「質の良いものを望んでいるけれど、自分にはそれに見合う価値がないのではないか」と考えるクライアントさんは少なくありません。
これは単なる謙遜ではなく、知らず知らずのうちに自己評価が下がり、「自信を持つほどの質ではない」と思い込んでしまっているようです。
感じ方の問題だけでなく、実際に能力や体力の低下などにより、自分の「質」が落ちたと感じることもあります。
気力やエネルギーが不足していると、持ち前の質を発揮できず、良質なものや人間関係に対して一歩引いてしまうこともあるでしょう。
ここで大切なのは、そもそも「質」を決めるのは何か、という問いです。
モノや人、自分自身であれ、何が「質の良し悪し」を決めているのでしょうか。
実際には、質は絶対的なものではなく、私たちがどこにフォーカスするかで変わります。質に意識を向けることで、自分自身の質も高まり、より良いものや関係と「それなりに」つながっていくことができます。
ここで言う「それなりに」とは、今の自分が思う「良質」が限定的であったり、未知の良質とつながる可能性を含んでいるという意味です。
また、「質」には絶対的な優劣があるわけではありません。
この視点を持つと、自分には合わない、他者には高価値なものに惑わされたり、「良質なものに自分の価値が及ばない」と感じることを回避できます。
「質は高いほうが良い」「質が高いものには相応の値段がつく」と考えるのは現代人にとって自然な感覚です。実際、価格や時間、サービスなど、さまざまな指標で「質」を測っています。
他者との関係においても「人間の質」や「関係の質」を重視する方は多いでしょう。
それらは偶発的に生まれるものだと考える人もいれば、意識的に良質な関係を築こうと努力する人もいます。また、他者やモノの質を通して、自分自身の価値を測ろうとする傾向もあります。
「価値の高いモノを持つと自分の質が上がる」「自分には高い質のものは釣り合わない」といった考え方です。
皮肉なことに、同じモノでも価格や評判が変わると「自分には届かない」と感じることがあります。
逆に、価値が下がれば急に「手が届く」と思ったり、価値に対する熱量が失せることもあります。
つまり、質を決めているのはモノや人そのものだけでなく、それにつけられた「価値」が大きく影響しているのです。
数字にも同様のことが言えます。テストの点数や利益と負債の数値など、数字そのものに優劣はなく、私たちが適宜価値を付与しているに過ぎないといえるでしょう。
特に、たとえばSNSやデータ化された人間関係では、「相手そのもの」より「相手に対する価値」で関係性が決まることもあります。
情が深い方にとっては冷たい考えに思えるかもしれませんが、相手の能力や役割を基にした関わりでは、このような価値ベースの判断も成り立ちます。
質は価値によって大きく変質します。つまり、質は「誰か」や「多くの人々の基準」によって左右される側面が強い特徴があるものです。

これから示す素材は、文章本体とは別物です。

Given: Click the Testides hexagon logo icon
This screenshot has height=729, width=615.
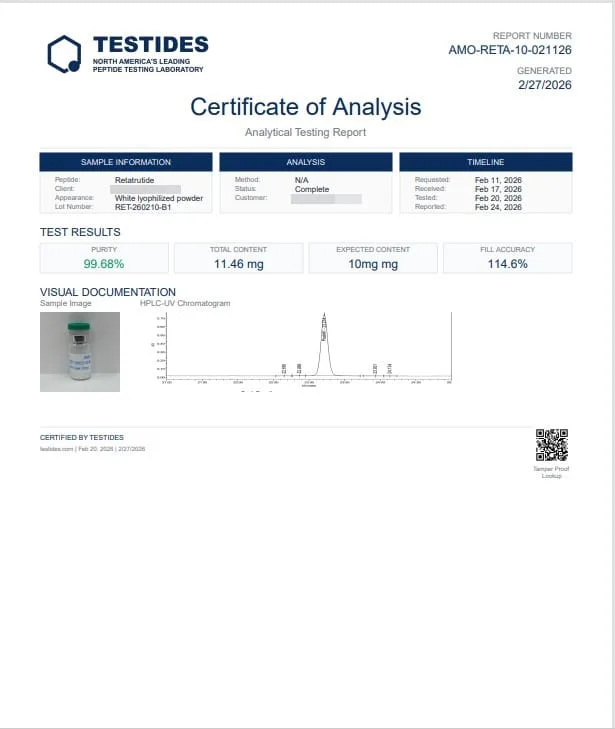Looking at the screenshot, I should point(64,54).
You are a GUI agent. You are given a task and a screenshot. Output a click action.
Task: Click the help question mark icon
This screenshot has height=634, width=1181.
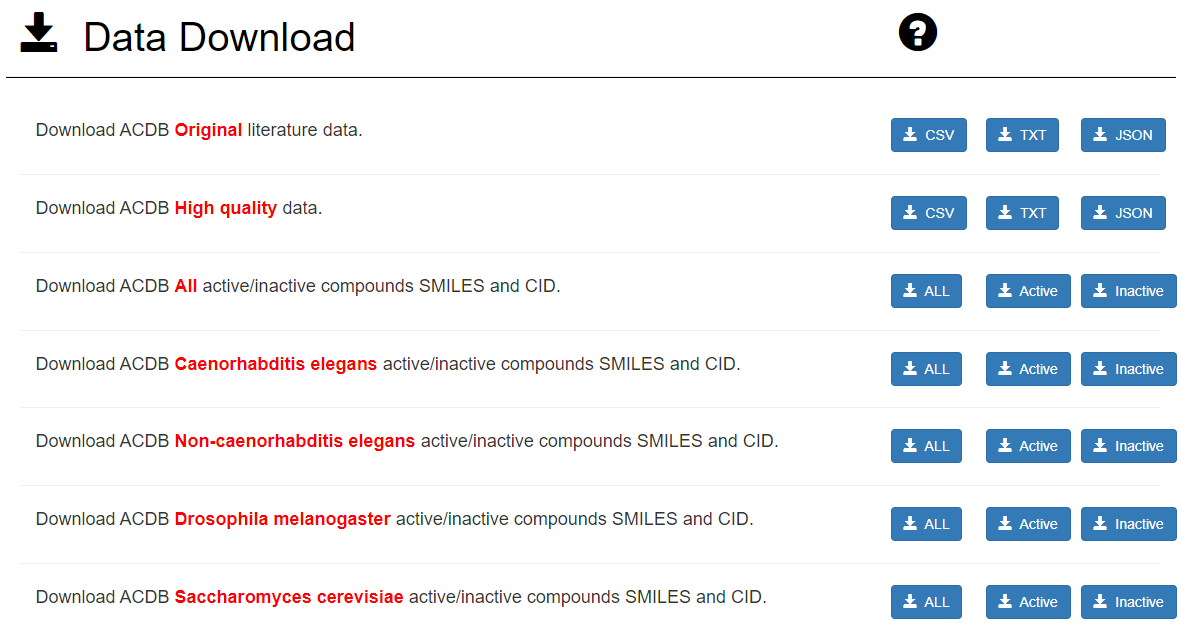918,34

一方で、本質的に良質なモノは、自然由来の性質を持っています。
自然のエネルギーが凝縮されたような純粋な質は、人の手で完全に再現することは難しいとされています。
人工的に作り上げられた高品質なものでも、現時点では「ホンモノ」とは認められにくく、むしろ扱いにくさを感じることさえあります。

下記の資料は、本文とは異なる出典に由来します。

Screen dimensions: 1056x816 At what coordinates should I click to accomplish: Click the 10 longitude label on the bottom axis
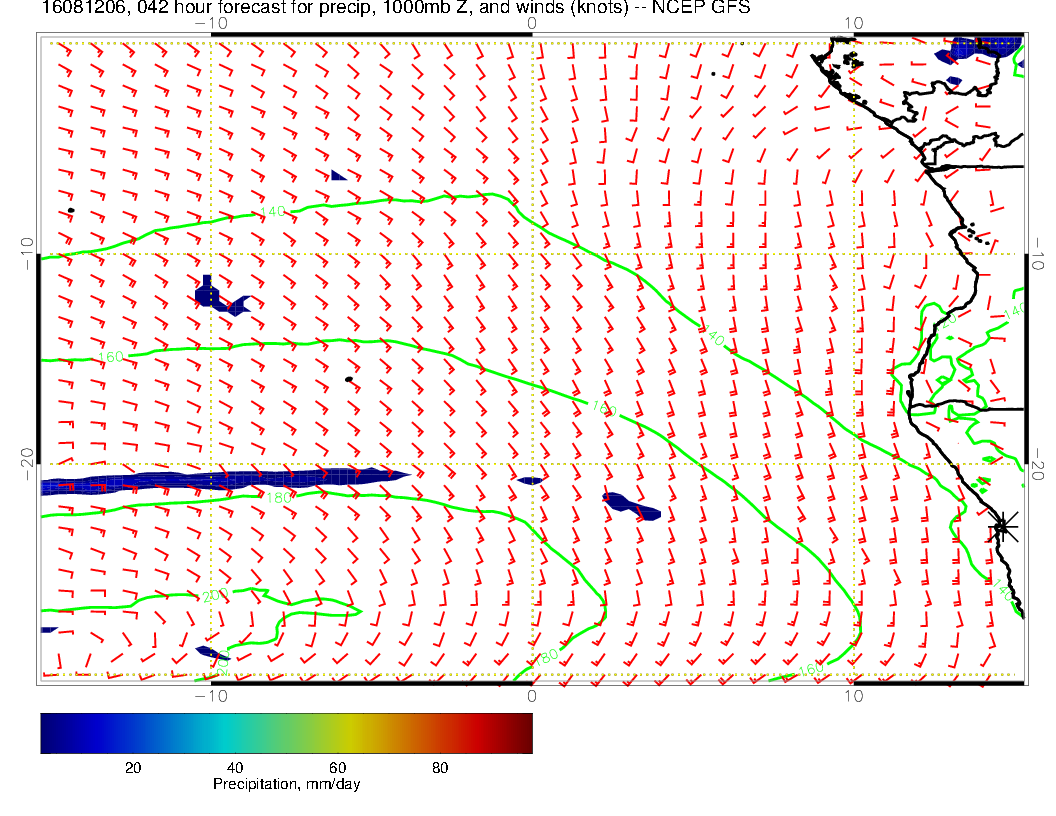point(853,695)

質とは、単に「良い」「悪い」だけでなく、そこに含まれる情報、プロセス、波動、趣向など、さまざまな要素で構成されています。
ところで、100円ショップの商品は耐久性に欠けるかもしれませんが、アイディアや利便性、気軽さといった高い「質」を備えているのではないでしょうか。
このように考えると、質と価値は非常に流動的であることがわかります。質を比較する必要すらなく、「ちょうど良い」と感じる質と価値が自然と現れるのです。

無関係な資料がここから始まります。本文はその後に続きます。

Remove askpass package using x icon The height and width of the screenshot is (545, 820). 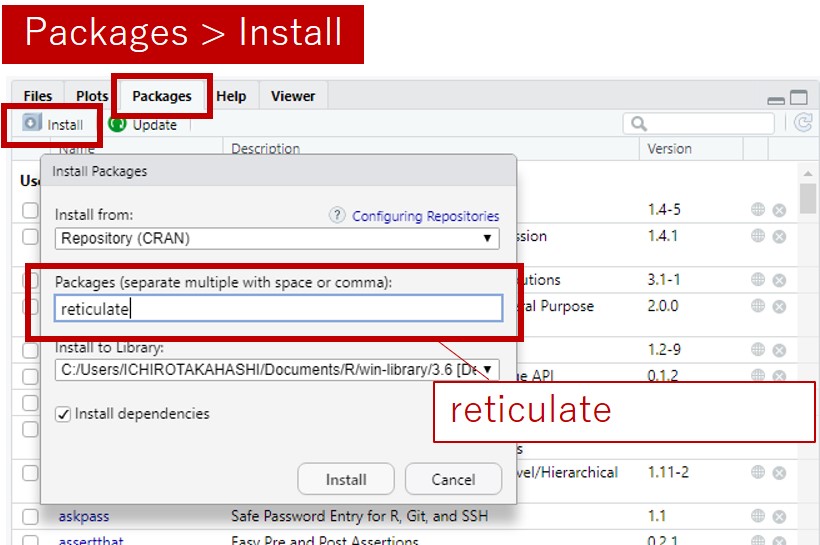[779, 516]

それは、自分の本質的な波動と合うものが現れたサインとも言えるでしょう。
自己評価が下がり、適正にあわないものを求めていたとしたら、是正された合う質のものと遭遇するかもしれません。
この視点では、損得ではなく「嬉しい」「タイミングが合う」「お互いに適正」という基準で選べるため、エネルギーのロスも少なくなります。
最近のセッションでも、家の購入や子どもの進学について、質と希望のバランスに悩むクライアントさんがいらっしゃいました。
これらは周囲の意見やデータによって質や価値が決まりがちですが、最終的にそこに関わる人(家族や子ども)にとって本当に「適正」かどうかが重要です。
もちろん、質や価値の「相場」を観察することも面白い学びになりますし、自分自身の軸を整える助けにもなります。
また、ビジネスでは企業が顧客に提案する価値として「バリュー プロポジション」を掲げることがよくあります。